The terminal zone of axonal projections from the layer II MEC neurons with the granular layer (gl) and the middle- molecular layers (mml) which express the human tau transgene developed early accumulation of misfolded tau (Alz50 staining, A) which intensified up to 12 months of age. At 18 months, the terminal staining with Alz50 became fainter with DG neurons in the granular cell layer becoming more prominently stained. At 21 and 24 months, Alz50 staining in the terminal zone was patchy indicating degeneration of Alz50 containing axons (Scale bar 100 μm, A). Concomitant with this axonal degeneration, we observe increased microglial activation (Iba1 staining) at 24 months of age in rTgTauEC mice in the molecular layer of the dentate gyrus (B) Double Immunohistolabeling with Alz50 and Iba1 shows that the patches of Alz50 staining of the axon terminals in the middle molecular layer of dentate gyrus are surrounded by activated microglia (C, shown in higher magnification in the inset. Scale bars, 50 μm left panel), and 20 μm right panel). GFAP labeled astrocytes are more prevalent in rTgTauEC brain than controls (D, Scale bar, 50 μm). Co-localization of GFAP and PHF1-positive aggregates indicate uptake of tau by astrocytes (E, Scale bar, 20 μm).

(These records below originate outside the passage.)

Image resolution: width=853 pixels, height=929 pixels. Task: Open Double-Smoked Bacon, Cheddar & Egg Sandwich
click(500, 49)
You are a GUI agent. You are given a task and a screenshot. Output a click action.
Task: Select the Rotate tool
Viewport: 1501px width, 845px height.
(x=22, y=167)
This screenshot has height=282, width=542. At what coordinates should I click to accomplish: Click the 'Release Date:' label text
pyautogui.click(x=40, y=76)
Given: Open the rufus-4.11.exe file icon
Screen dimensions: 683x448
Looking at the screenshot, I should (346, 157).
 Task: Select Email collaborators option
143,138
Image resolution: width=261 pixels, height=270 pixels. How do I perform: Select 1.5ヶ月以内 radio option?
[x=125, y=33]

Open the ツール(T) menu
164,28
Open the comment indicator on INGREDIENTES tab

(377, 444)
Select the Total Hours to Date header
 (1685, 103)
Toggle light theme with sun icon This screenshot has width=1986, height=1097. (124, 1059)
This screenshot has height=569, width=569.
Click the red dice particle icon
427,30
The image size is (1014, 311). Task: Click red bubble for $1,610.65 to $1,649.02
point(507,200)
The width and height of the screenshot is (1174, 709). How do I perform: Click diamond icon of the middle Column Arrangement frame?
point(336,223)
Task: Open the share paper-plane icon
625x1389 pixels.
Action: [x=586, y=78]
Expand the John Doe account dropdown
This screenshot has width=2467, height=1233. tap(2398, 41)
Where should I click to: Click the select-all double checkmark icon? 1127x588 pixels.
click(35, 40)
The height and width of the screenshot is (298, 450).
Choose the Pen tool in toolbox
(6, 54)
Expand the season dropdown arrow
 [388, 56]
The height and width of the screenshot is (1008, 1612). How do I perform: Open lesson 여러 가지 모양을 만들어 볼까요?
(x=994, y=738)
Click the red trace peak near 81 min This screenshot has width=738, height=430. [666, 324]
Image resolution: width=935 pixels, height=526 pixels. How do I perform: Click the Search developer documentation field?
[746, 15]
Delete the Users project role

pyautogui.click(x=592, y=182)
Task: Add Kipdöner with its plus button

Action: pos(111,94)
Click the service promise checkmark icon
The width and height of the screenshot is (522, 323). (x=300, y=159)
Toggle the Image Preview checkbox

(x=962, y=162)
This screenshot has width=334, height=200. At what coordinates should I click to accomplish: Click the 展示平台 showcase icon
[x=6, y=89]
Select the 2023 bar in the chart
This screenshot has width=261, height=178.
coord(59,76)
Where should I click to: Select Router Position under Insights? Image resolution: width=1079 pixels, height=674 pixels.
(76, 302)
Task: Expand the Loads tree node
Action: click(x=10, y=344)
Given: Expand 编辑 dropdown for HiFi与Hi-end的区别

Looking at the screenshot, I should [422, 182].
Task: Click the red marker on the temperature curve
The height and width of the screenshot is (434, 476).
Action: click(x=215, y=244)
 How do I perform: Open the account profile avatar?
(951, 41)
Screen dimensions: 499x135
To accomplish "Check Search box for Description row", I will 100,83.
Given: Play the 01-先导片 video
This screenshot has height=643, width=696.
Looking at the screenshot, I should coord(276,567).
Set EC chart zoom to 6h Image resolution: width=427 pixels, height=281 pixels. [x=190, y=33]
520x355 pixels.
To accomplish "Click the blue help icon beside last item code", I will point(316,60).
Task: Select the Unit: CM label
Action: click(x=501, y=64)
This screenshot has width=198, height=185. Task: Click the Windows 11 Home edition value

Figure 6. Synaptic loss in the target zone of the perforant pathway and loss of EC-II neurons in rTgTauEC mice

Array tomography using synapsin I (green) and PSD95 (red) to label pre and postsynaptic structures in the middle molecular layer of the DG (A, scale bar 2 μm) shows pre and post-synaptic loss at 24 months of age in the middle molecular layer of the dentate gyrus (B), indicating loss of synapses between EC-II neurons and DG neurons. (C) Numbers of neurons were estimated by stereology for different areas of the brain (EC 3–6, layers III to VI of entorhinal cortex; EC 2, layer II; DG, granular layer of dentate gyrus; CA2-3; CA1; presubiculum; parasubiculum). Significant neuronal loss was detected at 24 months of age in the layer II of entorhinal cortex and parasubiculum, compared to age-matched control brain. (D) Similar stereological quantification showed that 47% of neurons in the EC were Alz50 positive at 12 months of age and approximately 10% at 24 months of age. (E and F) Levels of transgene expression: loss of neurons could not be explained by an increase in transgene expression with age since the level of transgene expression assessed by stereological counts of tau mRNA positive neurons labeled with in situ hybridization showed that the level of transgene expression in MEC did not change from 3 to 18 months of age and significantly decreased at 24 months (E, F Scale, 100μm). Results are expressed as mean ± s.e.m. *P<0.05.